▸ Source data
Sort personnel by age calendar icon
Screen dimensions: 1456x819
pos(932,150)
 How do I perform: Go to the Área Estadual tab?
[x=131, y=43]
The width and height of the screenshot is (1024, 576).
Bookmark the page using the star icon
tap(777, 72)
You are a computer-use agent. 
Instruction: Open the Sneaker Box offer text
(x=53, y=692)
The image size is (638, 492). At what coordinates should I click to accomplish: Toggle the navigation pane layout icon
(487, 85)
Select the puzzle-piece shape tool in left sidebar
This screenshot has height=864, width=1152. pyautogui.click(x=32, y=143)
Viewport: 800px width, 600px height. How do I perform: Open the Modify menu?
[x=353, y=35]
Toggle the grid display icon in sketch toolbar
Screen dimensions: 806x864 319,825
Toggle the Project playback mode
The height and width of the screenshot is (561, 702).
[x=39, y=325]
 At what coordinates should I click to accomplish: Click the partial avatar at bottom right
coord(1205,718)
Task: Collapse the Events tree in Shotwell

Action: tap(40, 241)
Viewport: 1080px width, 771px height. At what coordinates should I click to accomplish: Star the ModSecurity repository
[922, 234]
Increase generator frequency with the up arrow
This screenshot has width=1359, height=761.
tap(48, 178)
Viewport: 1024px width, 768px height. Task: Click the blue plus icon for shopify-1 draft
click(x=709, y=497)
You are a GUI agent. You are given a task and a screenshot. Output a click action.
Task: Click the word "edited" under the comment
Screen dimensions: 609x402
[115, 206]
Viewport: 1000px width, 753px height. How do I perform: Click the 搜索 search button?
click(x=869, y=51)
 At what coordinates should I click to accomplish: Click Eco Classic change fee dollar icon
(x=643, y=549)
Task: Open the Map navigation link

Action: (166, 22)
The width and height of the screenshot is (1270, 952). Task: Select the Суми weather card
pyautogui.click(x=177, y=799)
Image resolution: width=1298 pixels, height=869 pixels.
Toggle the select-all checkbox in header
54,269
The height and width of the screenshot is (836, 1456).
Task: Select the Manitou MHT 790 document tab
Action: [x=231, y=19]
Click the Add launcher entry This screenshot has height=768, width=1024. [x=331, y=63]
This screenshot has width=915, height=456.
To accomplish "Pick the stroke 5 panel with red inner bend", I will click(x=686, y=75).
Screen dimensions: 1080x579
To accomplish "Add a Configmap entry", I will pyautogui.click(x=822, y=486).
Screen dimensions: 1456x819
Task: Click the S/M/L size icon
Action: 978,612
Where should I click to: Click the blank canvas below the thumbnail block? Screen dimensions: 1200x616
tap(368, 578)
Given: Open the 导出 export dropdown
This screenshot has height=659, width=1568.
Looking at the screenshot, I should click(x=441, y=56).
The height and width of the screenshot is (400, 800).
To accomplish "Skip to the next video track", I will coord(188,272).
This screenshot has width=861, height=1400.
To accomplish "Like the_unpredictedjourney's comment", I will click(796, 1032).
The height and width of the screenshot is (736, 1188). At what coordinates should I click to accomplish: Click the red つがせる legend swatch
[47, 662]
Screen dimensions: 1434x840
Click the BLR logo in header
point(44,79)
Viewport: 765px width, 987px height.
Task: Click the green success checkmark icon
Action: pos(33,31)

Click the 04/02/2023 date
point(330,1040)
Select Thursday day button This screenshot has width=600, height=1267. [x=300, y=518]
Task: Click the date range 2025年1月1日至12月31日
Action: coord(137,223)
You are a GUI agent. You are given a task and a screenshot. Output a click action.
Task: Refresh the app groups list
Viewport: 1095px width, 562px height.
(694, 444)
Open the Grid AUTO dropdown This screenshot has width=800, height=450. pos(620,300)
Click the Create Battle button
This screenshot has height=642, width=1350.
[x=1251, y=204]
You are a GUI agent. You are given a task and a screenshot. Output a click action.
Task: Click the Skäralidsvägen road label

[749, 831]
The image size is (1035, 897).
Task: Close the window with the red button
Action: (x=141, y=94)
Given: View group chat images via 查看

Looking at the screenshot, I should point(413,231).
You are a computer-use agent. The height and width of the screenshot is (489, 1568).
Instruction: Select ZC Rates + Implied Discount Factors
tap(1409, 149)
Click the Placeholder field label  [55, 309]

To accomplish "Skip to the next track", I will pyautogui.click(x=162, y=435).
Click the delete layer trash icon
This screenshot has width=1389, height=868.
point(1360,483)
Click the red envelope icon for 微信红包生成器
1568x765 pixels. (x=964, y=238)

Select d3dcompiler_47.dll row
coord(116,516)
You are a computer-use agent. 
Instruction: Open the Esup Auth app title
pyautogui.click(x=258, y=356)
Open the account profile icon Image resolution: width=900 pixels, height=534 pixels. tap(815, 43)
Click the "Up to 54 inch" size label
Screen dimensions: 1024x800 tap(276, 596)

▸ What you have to do
In the entries above, copy the lines from the one that contains "Click the 04/02/2023 date" through the last line, exactly as they appear.

▸ Task answer
Click the 04/02/2023 date
point(330,1040)
Select Thursday day button This screenshot has width=600, height=1267. [x=300, y=518]
Task: Click the date range 2025年1月1日至12月31日
Action: coord(137,223)
You are a GUI agent. You are given a task and a screenshot. Output a click action.
Task: Refresh the app groups list
Viewport: 1095px width, 562px height.
(694, 444)
Open the Grid AUTO dropdown This screenshot has width=800, height=450. pos(620,300)
Click the Create Battle button
This screenshot has height=642, width=1350.
[x=1251, y=204]
You are a GUI agent. You are given a task and a screenshot. Output a click action.
Task: Click the Skäralidsvägen road label

[749, 831]
The image size is (1035, 897).
Task: Close the window with the red button
Action: (x=141, y=94)
Given: View group chat images via 查看

Looking at the screenshot, I should point(413,231).
You are a computer-use agent. The height and width of the screenshot is (489, 1568).
Instruction: Select ZC Rates + Implied Discount Factors
tap(1409, 149)
Click the Placeholder field label  [55, 309]

To accomplish "Skip to the next track", I will pyautogui.click(x=162, y=435).
Click the delete layer trash icon
This screenshot has width=1389, height=868.
point(1360,483)
Click the red envelope icon for 微信红包生成器
1568x765 pixels. (x=964, y=238)

Select d3dcompiler_47.dll row
coord(116,516)
You are a computer-use agent. 
Instruction: Open the Esup Auth app title
pyautogui.click(x=258, y=356)
Open the account profile icon Image resolution: width=900 pixels, height=534 pixels. tap(815, 43)
Click the "Up to 54 inch" size label
Screen dimensions: 1024x800 tap(276, 596)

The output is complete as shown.